产褐藻胶裂解酶菌种的筛选、鉴定及发酵条件优化

以褐藻酸钠为唯一碳源，经多次富集和驯化，从养殖场腐烂海带中筛选到一株高产褐藻胶裂解酶的菌株Alg07。依据菌体形态、生理生化特征和16S rRNA基因序列分析，归属于芽孢杆菌属（Bacillus），命名为Bacillusweihaiensis Alg07。通过单因素试验和正交试验，确定菌株Alg07的最佳发酵产酶培养基成分：褐藻酸钠9 g/L、蛋白胨1 g/L、酵母粉3 g/L、NaCl 5 g/L、MgSO4·7H2O 1 g/L、KCl 5 g/L、CaCl2 4 g/L；最佳发酵产酶条件为：250 mL三角瓶装液量40 mL、培养温度30 ℃、初始发酵pH 6.5、接种量0.5%、摇床转速180 r/min、培养时间24 h。在优化后的培养条件下，褐藻胶裂解酶活力由35 U/mL提高到563 U/mL。
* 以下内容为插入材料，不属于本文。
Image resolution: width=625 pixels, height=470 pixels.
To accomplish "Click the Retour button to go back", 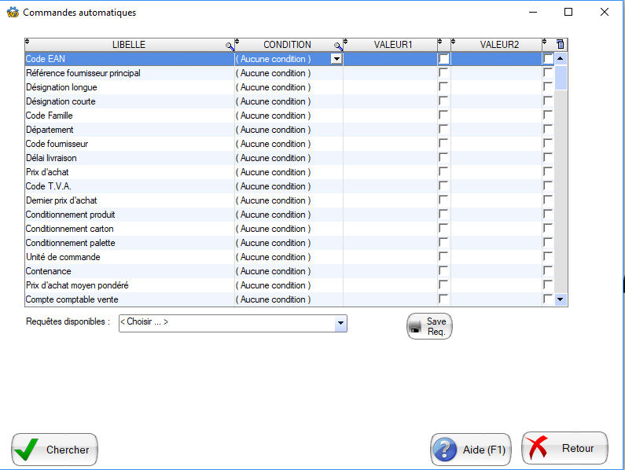I will tap(564, 449).
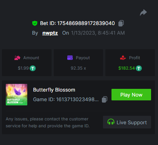The width and height of the screenshot is (158, 145).
Task: Copy the Game ID using copy icon
Action: coord(105,100)
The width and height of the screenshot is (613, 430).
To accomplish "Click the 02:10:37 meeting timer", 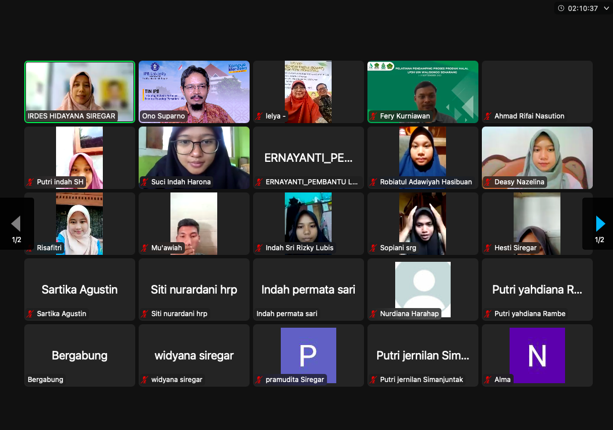I will pyautogui.click(x=582, y=9).
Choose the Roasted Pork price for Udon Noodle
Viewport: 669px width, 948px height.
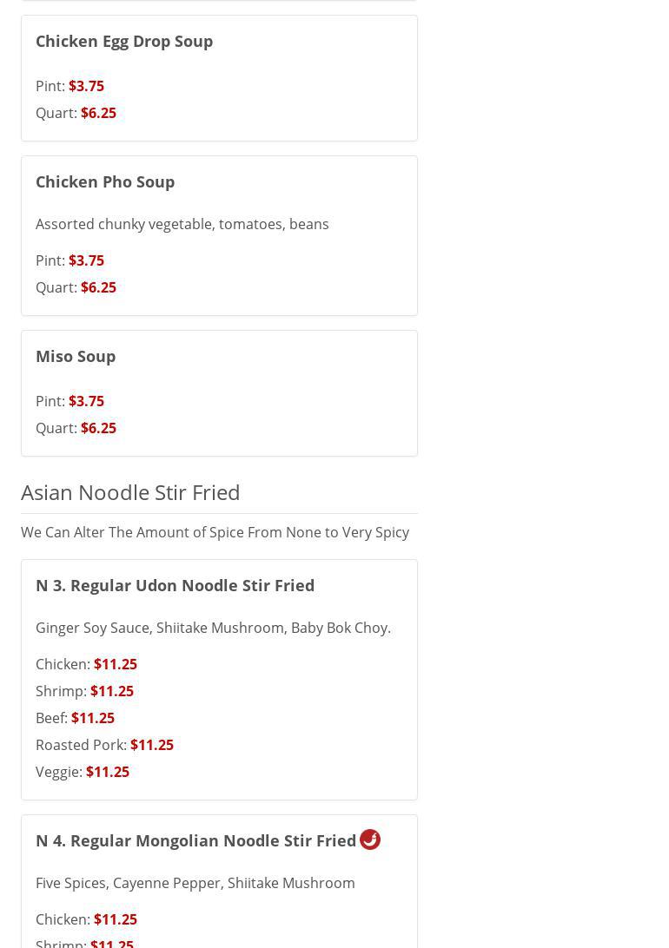pyautogui.click(x=152, y=745)
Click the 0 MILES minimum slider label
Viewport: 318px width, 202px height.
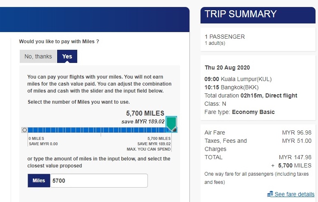[x=36, y=139]
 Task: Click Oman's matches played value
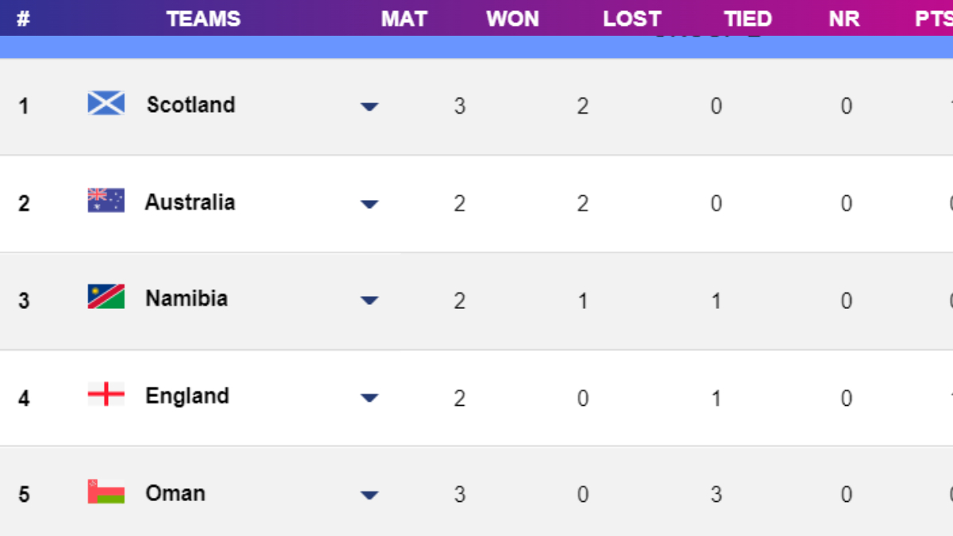(460, 495)
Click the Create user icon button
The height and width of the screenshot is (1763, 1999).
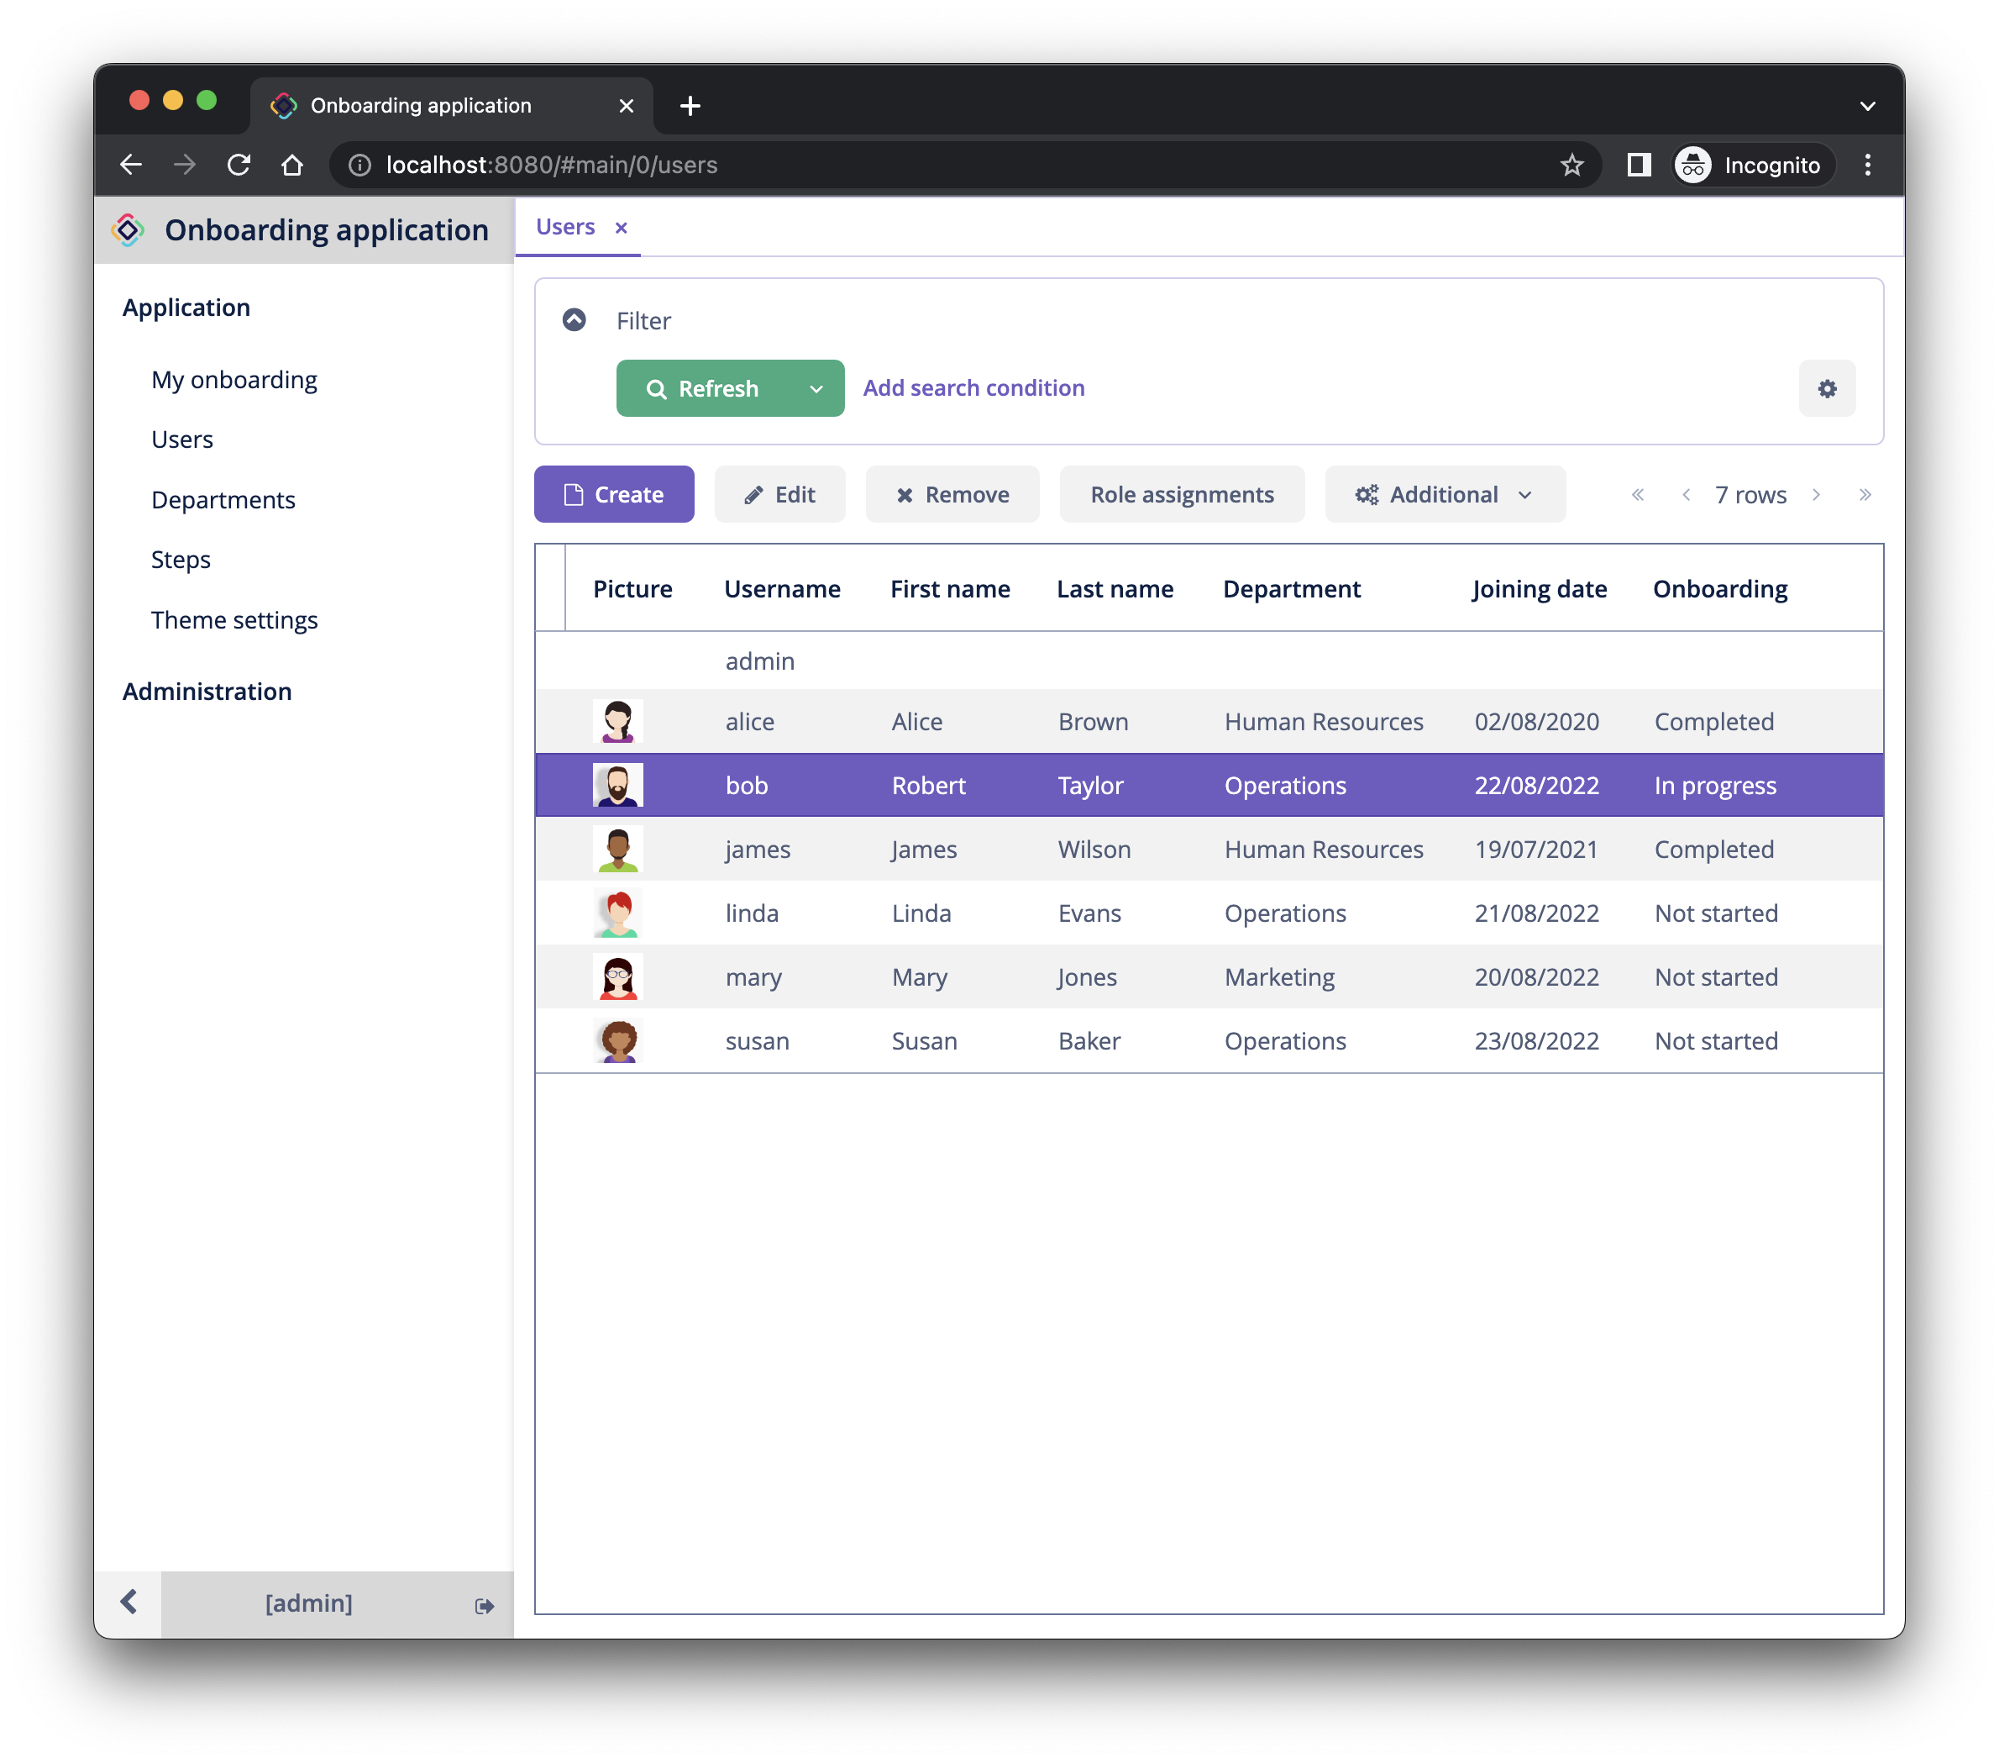coord(614,493)
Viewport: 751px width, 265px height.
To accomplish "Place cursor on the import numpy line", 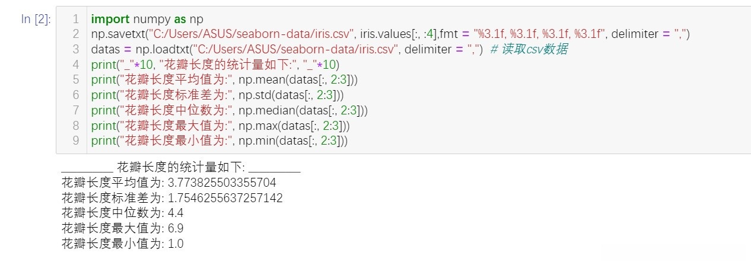I will click(x=147, y=19).
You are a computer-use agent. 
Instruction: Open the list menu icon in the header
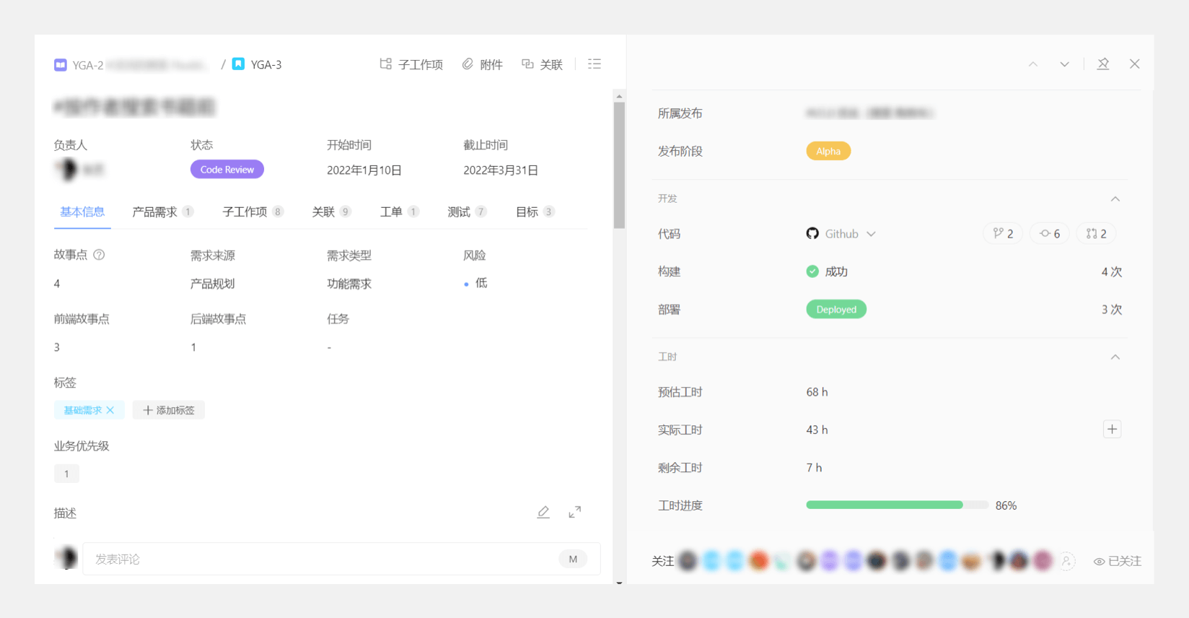[x=594, y=64]
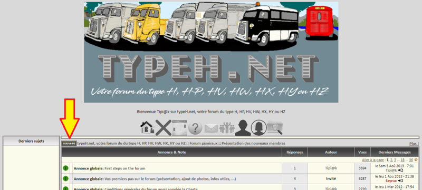The height and width of the screenshot is (190, 422).
Task: Open the calendar icon in navigation bar
Action: [179, 127]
Screening and Identification of a Bacterial Strain and Optimization of Medium Composition and Culture Conditions for the Production of Alginate Lyase

A highly efficient alginate-degrading microorganism was isolated from rotten seaweed through several cycles of
enrichment and domestication in liquid medium containing alginate as the sole carbon source. According to morphological,
physiological characteristics and 16S rRNA gene sequence analysis, the strain was identified as Bacillus weihaiensis Alg07.
Based on the results of single factor experiments and orthogonal array experiments, the optimal liquid fermentation medium
contained 9 g/L of alginate, 1 g/L of peptone, 3 g/L of yeast exact, 5 g/L of NaCl, 1 g/L of MgSO4·7H2O, 5 g/L of KCl and
4 g/L of CaCl2. The strain was cultured at 30 ℃, pH 6.5 and 180 r/min for 24 h in 40 mL of the medium using a 250-mL
flask, and the inoculum concentration was 0.5% (V/V). Under these optimal conditions, the activity of alginate lyase was
significantly increased from 35 U/mL to 563 U/mL, indicating a 16-fold increase compared with that before optimization.